#### Problem details
Repeat nothing but the lines below running from the one containing "The width and height of the screenshot is (500, 372)." to the one containing "Task: Click the Password input field". Keep both end lines.

#### Listed entries
────────────────────

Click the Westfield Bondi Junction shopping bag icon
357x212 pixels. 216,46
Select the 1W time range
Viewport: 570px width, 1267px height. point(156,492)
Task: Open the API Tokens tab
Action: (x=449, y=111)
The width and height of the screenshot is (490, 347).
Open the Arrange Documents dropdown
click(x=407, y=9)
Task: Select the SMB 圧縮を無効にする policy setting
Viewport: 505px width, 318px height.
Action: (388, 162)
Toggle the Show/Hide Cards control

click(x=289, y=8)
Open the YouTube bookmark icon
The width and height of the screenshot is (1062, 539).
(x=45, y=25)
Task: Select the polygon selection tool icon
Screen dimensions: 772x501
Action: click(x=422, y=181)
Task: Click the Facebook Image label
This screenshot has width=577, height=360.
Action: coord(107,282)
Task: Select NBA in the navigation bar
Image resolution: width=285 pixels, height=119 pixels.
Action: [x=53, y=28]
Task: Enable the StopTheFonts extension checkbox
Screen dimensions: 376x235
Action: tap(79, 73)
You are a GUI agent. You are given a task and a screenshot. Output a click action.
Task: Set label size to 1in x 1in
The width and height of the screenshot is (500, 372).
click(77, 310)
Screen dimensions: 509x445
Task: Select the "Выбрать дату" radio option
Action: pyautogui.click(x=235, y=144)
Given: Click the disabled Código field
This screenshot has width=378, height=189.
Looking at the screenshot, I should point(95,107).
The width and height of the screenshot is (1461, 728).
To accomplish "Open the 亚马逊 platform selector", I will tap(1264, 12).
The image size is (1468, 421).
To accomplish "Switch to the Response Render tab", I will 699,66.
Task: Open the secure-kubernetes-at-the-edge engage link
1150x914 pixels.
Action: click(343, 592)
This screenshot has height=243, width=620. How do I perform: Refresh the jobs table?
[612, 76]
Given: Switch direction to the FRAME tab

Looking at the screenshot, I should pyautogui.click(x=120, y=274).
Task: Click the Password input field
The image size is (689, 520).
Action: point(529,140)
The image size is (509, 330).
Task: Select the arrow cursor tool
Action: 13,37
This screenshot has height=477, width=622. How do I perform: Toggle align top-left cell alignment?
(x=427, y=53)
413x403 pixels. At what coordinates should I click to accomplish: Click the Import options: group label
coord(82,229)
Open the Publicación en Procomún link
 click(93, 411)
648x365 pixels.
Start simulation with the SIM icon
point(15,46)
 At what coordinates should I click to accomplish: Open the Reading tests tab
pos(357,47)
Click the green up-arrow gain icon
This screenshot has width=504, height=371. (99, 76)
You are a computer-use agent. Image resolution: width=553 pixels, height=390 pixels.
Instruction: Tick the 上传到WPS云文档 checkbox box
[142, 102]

────────────────────

#### Response to the exercise
The width and height of the screenshot is (500, 372).
click(77, 310)
Screen dimensions: 509x445
Task: Select the "Выбрать дату" radio option
Action: pyautogui.click(x=235, y=144)
Given: Click the disabled Código field
This screenshot has width=378, height=189.
Looking at the screenshot, I should point(95,107).
The width and height of the screenshot is (1461, 728).
To accomplish "Open the 亚马逊 platform selector", I will tap(1264, 12).
The image size is (1468, 421).
To accomplish "Switch to the Response Render tab", I will 699,66.
Task: Open the secure-kubernetes-at-the-edge engage link
1150x914 pixels.
Action: click(343, 592)
This screenshot has height=243, width=620. How do I perform: Refresh the jobs table?
[612, 76]
Given: Switch direction to the FRAME tab

Looking at the screenshot, I should pyautogui.click(x=120, y=274).
Task: Click the Password input field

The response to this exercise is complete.